Source data:

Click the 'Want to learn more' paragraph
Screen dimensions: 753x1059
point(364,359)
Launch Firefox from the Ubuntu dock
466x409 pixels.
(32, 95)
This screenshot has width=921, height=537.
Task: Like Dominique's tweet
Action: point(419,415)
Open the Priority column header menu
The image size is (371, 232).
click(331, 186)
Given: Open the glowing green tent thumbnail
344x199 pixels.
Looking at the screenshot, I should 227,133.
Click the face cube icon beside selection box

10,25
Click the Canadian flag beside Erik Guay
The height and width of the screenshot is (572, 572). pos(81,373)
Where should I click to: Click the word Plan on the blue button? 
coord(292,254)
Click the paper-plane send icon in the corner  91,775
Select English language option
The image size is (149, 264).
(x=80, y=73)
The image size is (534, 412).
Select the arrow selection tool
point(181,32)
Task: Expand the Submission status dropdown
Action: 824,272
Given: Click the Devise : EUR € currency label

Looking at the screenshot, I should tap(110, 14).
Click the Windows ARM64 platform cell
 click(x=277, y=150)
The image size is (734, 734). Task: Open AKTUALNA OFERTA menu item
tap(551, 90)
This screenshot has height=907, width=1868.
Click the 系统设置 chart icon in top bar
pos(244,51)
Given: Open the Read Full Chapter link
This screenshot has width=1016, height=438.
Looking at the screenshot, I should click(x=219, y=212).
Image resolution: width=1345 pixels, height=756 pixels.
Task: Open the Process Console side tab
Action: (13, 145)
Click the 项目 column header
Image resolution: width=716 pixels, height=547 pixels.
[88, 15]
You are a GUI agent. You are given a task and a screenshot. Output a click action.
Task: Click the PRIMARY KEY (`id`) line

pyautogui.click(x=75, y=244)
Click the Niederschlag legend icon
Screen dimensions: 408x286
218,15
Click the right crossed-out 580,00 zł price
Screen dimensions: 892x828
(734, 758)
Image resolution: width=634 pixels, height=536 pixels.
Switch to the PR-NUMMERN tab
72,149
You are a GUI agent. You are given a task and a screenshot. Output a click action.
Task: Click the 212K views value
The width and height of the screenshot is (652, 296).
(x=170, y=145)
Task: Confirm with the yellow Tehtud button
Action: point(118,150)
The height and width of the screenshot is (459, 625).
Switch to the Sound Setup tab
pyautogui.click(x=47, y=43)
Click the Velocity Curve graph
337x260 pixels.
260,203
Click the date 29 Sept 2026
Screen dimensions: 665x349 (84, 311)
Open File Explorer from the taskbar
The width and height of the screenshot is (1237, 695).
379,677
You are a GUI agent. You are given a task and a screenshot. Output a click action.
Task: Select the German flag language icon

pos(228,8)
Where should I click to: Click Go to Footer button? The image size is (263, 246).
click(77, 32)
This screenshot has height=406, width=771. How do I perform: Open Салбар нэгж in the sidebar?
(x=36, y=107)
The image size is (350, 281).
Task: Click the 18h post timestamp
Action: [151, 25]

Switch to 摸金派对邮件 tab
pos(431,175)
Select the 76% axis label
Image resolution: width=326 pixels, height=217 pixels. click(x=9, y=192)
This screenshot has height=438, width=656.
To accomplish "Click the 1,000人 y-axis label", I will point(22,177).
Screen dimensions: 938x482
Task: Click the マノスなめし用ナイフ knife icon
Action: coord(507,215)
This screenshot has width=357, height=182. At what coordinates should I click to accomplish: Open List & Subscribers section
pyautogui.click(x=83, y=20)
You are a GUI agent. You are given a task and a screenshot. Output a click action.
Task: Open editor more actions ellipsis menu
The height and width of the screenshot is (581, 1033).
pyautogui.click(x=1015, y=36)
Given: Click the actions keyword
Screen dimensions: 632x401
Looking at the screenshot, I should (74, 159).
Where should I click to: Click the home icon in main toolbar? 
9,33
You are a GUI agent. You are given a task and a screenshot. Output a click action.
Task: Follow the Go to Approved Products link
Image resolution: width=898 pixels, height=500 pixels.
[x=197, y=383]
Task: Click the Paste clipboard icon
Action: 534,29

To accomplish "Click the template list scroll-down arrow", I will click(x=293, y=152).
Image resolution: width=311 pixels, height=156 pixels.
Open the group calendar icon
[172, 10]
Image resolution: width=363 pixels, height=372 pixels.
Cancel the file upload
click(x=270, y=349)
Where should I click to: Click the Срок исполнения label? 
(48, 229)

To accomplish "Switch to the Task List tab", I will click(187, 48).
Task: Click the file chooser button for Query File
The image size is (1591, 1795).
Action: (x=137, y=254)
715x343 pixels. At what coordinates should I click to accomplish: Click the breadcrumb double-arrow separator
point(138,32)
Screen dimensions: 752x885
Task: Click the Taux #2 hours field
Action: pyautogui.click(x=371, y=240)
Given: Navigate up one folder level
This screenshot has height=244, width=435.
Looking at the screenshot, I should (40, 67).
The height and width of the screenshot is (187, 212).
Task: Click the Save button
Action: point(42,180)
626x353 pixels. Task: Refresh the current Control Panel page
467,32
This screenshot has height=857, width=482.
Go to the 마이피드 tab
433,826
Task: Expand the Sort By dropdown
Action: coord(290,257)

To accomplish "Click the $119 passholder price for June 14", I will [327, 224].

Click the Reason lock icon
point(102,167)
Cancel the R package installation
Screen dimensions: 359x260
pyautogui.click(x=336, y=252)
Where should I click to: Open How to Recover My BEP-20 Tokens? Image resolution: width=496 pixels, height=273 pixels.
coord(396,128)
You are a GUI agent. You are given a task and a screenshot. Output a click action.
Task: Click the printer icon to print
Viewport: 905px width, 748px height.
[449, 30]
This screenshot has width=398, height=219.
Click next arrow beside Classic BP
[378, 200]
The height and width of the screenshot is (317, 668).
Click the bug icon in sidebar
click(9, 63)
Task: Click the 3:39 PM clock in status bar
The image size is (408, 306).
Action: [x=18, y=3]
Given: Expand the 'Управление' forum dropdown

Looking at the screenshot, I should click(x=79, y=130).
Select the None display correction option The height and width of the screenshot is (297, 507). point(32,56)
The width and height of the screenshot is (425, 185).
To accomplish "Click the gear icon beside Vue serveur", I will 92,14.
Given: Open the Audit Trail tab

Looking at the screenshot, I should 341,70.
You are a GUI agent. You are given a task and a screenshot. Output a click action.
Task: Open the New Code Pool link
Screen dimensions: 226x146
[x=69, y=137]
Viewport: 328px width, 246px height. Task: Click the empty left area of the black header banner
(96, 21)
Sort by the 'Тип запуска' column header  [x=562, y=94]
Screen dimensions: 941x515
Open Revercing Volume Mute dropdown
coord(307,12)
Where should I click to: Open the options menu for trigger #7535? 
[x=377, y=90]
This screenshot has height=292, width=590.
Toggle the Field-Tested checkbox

* Your objective *
The answer should consist of all the lines above, retyped exactly.

* Exercise solution *
Click the 'Want to learn more' paragraph
Screen dimensions: 753x1059
point(364,359)
Launch Firefox from the Ubuntu dock
466x409 pixels.
(32, 95)
This screenshot has width=921, height=537.
Task: Like Dominique's tweet
Action: point(419,415)
Open the Priority column header menu
The image size is (371, 232).
click(331, 186)
Given: Open the glowing green tent thumbnail
344x199 pixels.
Looking at the screenshot, I should 227,133.
Click the face cube icon beside selection box

10,25
Click the Canadian flag beside Erik Guay
The height and width of the screenshot is (572, 572). pos(81,373)
Where should I click to: Click the word Plan on the blue button? 
coord(292,254)
Click the paper-plane send icon in the corner  91,775
Select English language option
The image size is (149, 264).
(x=80, y=73)
The image size is (534, 412).
Select the arrow selection tool
point(181,32)
Task: Expand the Submission status dropdown
Action: 824,272
Given: Click the Devise : EUR € currency label

Looking at the screenshot, I should tap(110, 14).
Click the Windows ARM64 platform cell
 click(x=277, y=150)
The image size is (734, 734). Task: Open AKTUALNA OFERTA menu item
tap(551, 90)
This screenshot has height=907, width=1868.
Click the 系统设置 chart icon in top bar
pos(244,51)
Given: Open the Read Full Chapter link
This screenshot has width=1016, height=438.
Looking at the screenshot, I should click(x=219, y=212).
Image resolution: width=1345 pixels, height=756 pixels.
Task: Open the Process Console side tab
Action: (13, 145)
Click the 项目 column header
Image resolution: width=716 pixels, height=547 pixels.
[88, 15]
You are a GUI agent. You are given a task and a screenshot. Output a click action.
Task: Click the PRIMARY KEY (`id`) line

pyautogui.click(x=75, y=244)
Click the Niederschlag legend icon
Screen dimensions: 408x286
218,15
Click the right crossed-out 580,00 zł price
Screen dimensions: 892x828
(734, 758)
Image resolution: width=634 pixels, height=536 pixels.
Switch to the PR-NUMMERN tab
72,149
You are a GUI agent. You are given a task and a screenshot. Output a click action.
Task: Click the 212K views value
The width and height of the screenshot is (652, 296).
(x=170, y=145)
Task: Confirm with the yellow Tehtud button
Action: point(118,150)
The height and width of the screenshot is (459, 625).
Switch to the Sound Setup tab
pyautogui.click(x=47, y=43)
Click the Velocity Curve graph
337x260 pixels.
260,203
Click the date 29 Sept 2026
Screen dimensions: 665x349 (84, 311)
Open File Explorer from the taskbar
The width and height of the screenshot is (1237, 695).
379,677
You are a GUI agent. You are given a task and a screenshot. Output a click action.
Task: Select the German flag language icon

pos(228,8)
Where should I click to: Click Go to Footer button? The image size is (263, 246).
click(77, 32)
This screenshot has height=406, width=771. How do I perform: Open Салбар нэгж in the sidebar?
(x=36, y=107)
The image size is (350, 281).
Task: Click the 18h post timestamp
Action: [151, 25]

Switch to 摸金派对邮件 tab
pos(431,175)
Select the 76% axis label
Image resolution: width=326 pixels, height=217 pixels. click(x=9, y=192)
This screenshot has height=438, width=656.
To accomplish "Click the 1,000人 y-axis label", I will point(22,177).
Screen dimensions: 938x482
Task: Click the マノスなめし用ナイフ knife icon
Action: coord(507,215)
This screenshot has width=357, height=182. At what coordinates should I click to accomplish: Open List & Subscribers section
pyautogui.click(x=83, y=20)
You are a GUI agent. You are given a task and a screenshot. Output a click action.
Task: Open editor more actions ellipsis menu
The height and width of the screenshot is (581, 1033).
pyautogui.click(x=1015, y=36)
Given: Click the actions keyword
Screen dimensions: 632x401
Looking at the screenshot, I should (74, 159).
Where should I click to: Click the home icon in main toolbar? 
9,33
You are a GUI agent. You are given a task and a screenshot. Output a click action.
Task: Follow the Go to Approved Products link
Image resolution: width=898 pixels, height=500 pixels.
[x=197, y=383]
Task: Click the Paste clipboard icon
Action: 534,29

To accomplish "Click the template list scroll-down arrow", I will click(x=293, y=152).
Image resolution: width=311 pixels, height=156 pixels.
Open the group calendar icon
[172, 10]
Image resolution: width=363 pixels, height=372 pixels.
Cancel the file upload
click(x=270, y=349)
Where should I click to: Click the Срок исполнения label? 
(48, 229)

To accomplish "Switch to the Task List tab", I will click(187, 48).
Task: Click the file chooser button for Query File
The image size is (1591, 1795).
Action: (x=137, y=254)
715x343 pixels. At what coordinates should I click to accomplish: Click the breadcrumb double-arrow separator
point(138,32)
Screen dimensions: 752x885
Task: Click the Taux #2 hours field
Action: pyautogui.click(x=371, y=240)
Given: Navigate up one folder level
This screenshot has height=244, width=435.
Looking at the screenshot, I should (40, 67).
The height and width of the screenshot is (187, 212).
Task: Click the Save button
Action: point(42,180)
626x353 pixels. Task: Refresh the current Control Panel page
467,32
This screenshot has height=857, width=482.
Go to the 마이피드 tab
433,826
Task: Expand the Sort By dropdown
Action: coord(290,257)

To accomplish "Click the $119 passholder price for June 14", I will [327, 224].

Click the Reason lock icon
point(102,167)
Cancel the R package installation
Screen dimensions: 359x260
pyautogui.click(x=336, y=252)
Where should I click to: Open How to Recover My BEP-20 Tokens? Image resolution: width=496 pixels, height=273 pixels.
coord(396,128)
You are a GUI agent. You are given a task and a screenshot. Output a click action.
Task: Click the printer icon to print
Viewport: 905px width, 748px height.
[449, 30]
This screenshot has width=398, height=219.
Click next arrow beside Classic BP
[378, 200]
The height and width of the screenshot is (317, 668).
Click the bug icon in sidebar
click(9, 63)
Task: Click the 3:39 PM clock in status bar
The image size is (408, 306).
Action: [x=18, y=3]
Given: Expand the 'Управление' forum dropdown

Looking at the screenshot, I should click(x=79, y=130).
Select the None display correction option The height and width of the screenshot is (297, 507). point(32,56)
The width and height of the screenshot is (425, 185).
To accomplish "Click the gear icon beside Vue serveur", I will 92,14.
Given: Open the Audit Trail tab

Looking at the screenshot, I should 341,70.
You are a GUI agent. You are given a task and a screenshot. Output a click action.
Task: Open the New Code Pool link
Screen dimensions: 226x146
[x=69, y=137]
Viewport: 328px width, 246px height. Task: Click the empty left area of the black header banner
(96, 21)
Sort by the 'Тип запуска' column header  [x=562, y=94]
Screen dimensions: 941x515
Open Revercing Volume Mute dropdown
coord(307,12)
Where should I click to: Open the options menu for trigger #7535? 
[x=377, y=90]
This screenshot has height=292, width=590.
Toggle the Field-Tested checkbox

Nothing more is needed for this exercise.